>> Start Task input

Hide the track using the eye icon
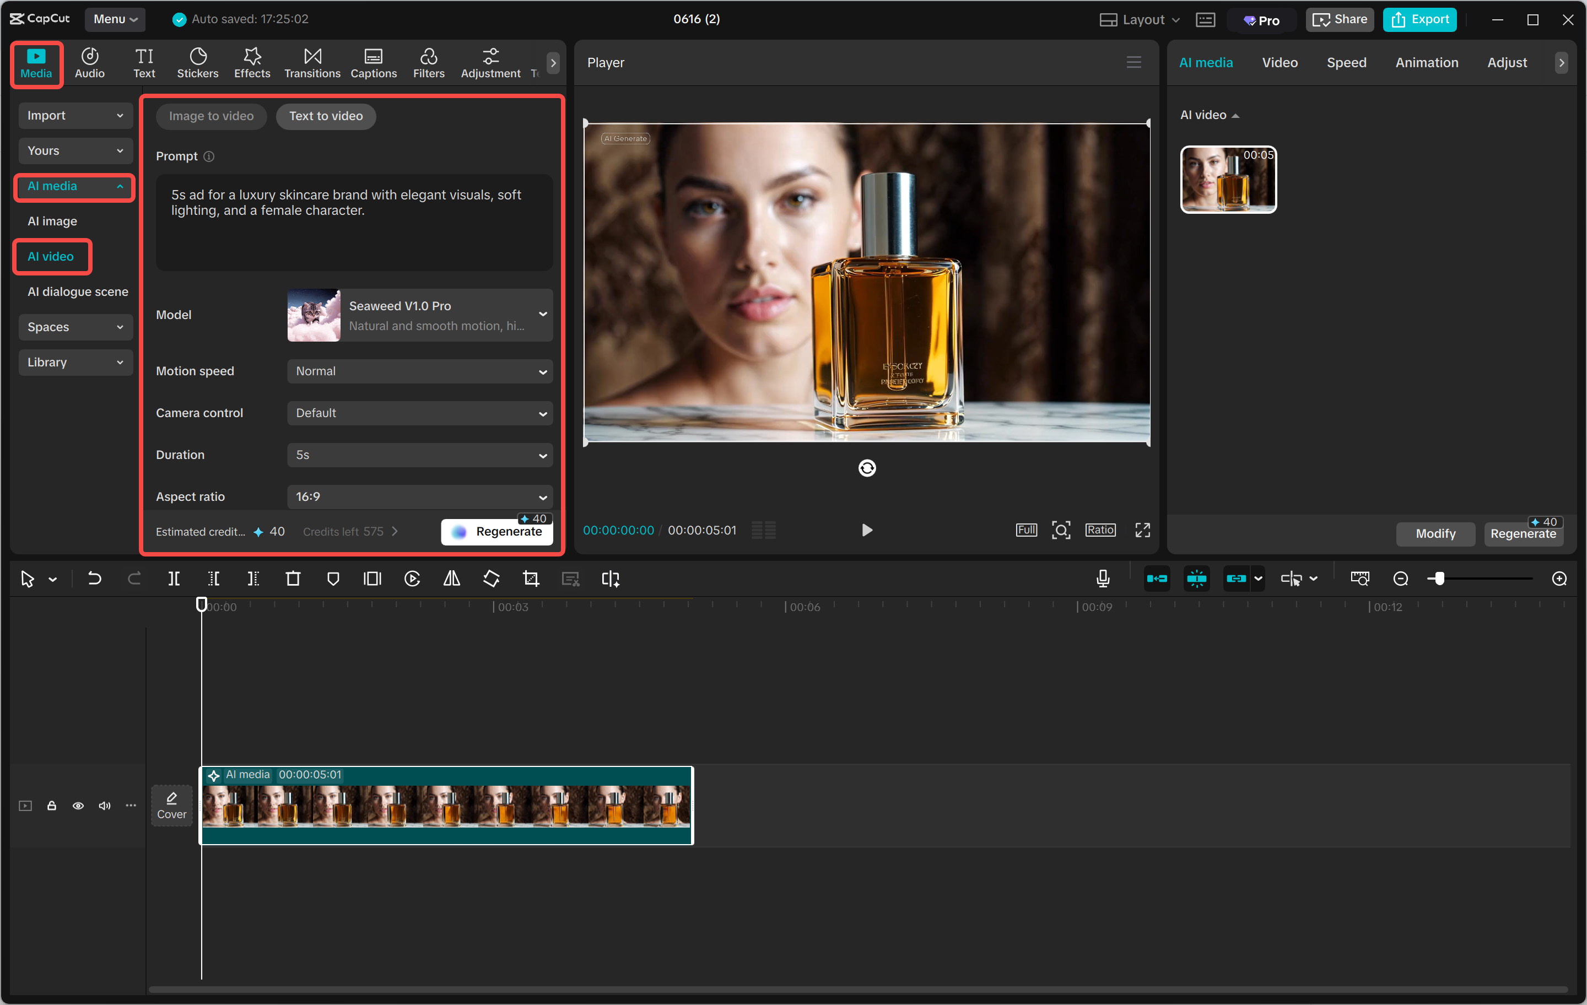Image resolution: width=1587 pixels, height=1005 pixels. point(78,805)
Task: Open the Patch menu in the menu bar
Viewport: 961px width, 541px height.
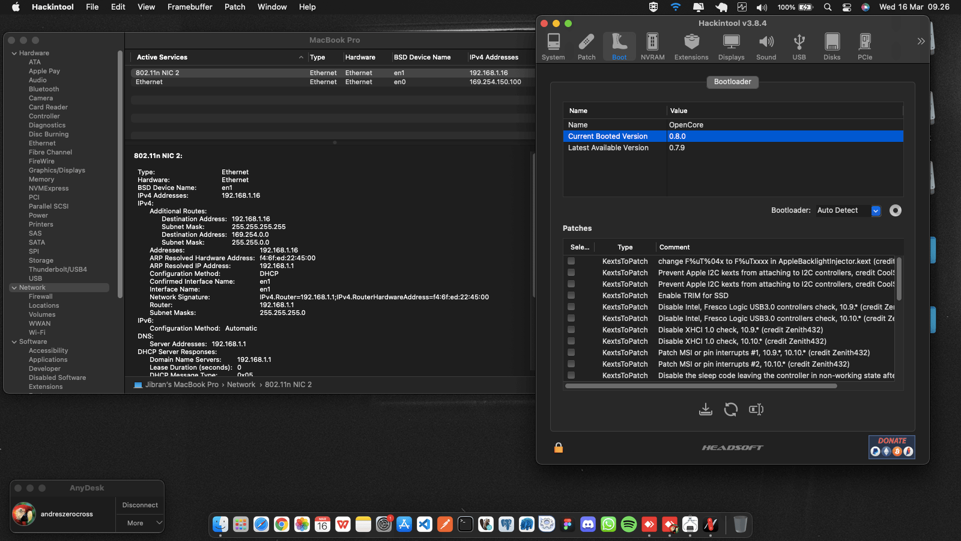Action: click(x=235, y=7)
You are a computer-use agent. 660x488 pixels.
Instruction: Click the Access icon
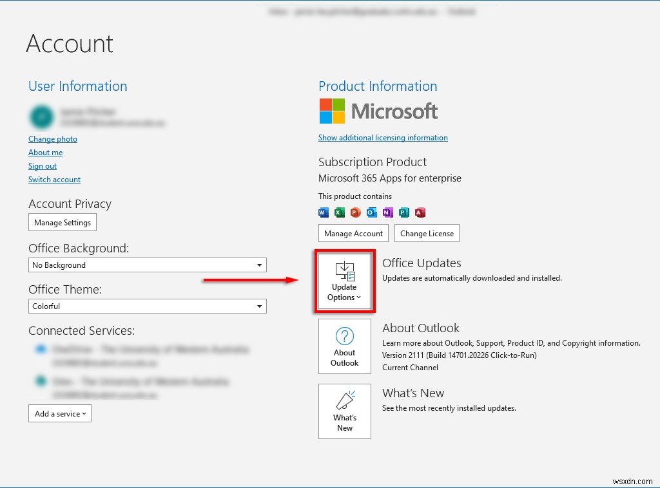coord(420,212)
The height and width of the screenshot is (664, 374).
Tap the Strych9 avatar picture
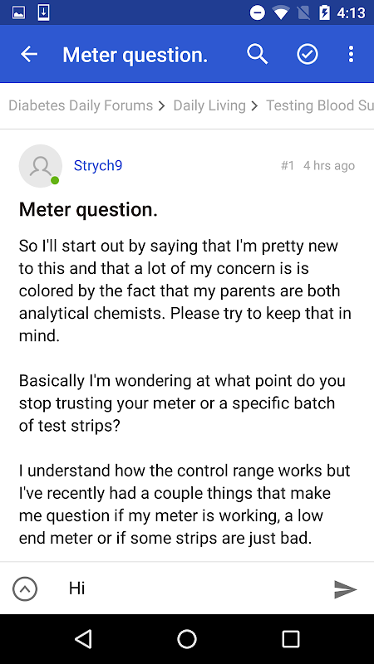coord(41,165)
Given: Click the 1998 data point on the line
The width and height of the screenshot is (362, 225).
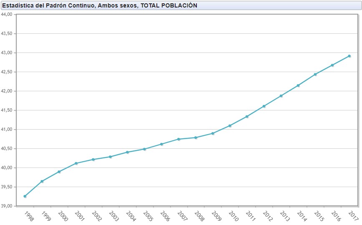Looking at the screenshot, I should tap(25, 196).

>> End Task input

Goal: Turn the listing above into a Markdown table with two columns, Row and Line: give each line a number under Row and put its text under Line, skipping blank lines. Omit the pictures.

Correct output:
| Row | Line |
|---|---|
| 1 | Hide the track using the eye icon |
| 2 | Image resolution: width=1587 pixels, height=1005 pixels. point(78,805) |
| 3 | Task: Open the Patch menu in the menu bar |
| 4 | Viewport: 961px width, 541px height. |
| 5 | Action: click(x=235, y=7) |
| 6 | You are a computer-use agent. 660x488 pixels. |
| 7 | Instruction: Click the Access icon |
| 8 | coord(420,212) |
| 9 | The height and width of the screenshot is (664, 374). |
| 10 | Tap the Strych9 avatar picture |
| 11 | coord(41,165) |
| 12 | Given: Click the 1998 data point on the line |
| 13 | The width and height of the screenshot is (362, 225). |
| 14 | Looking at the screenshot, I should tap(25, 196). |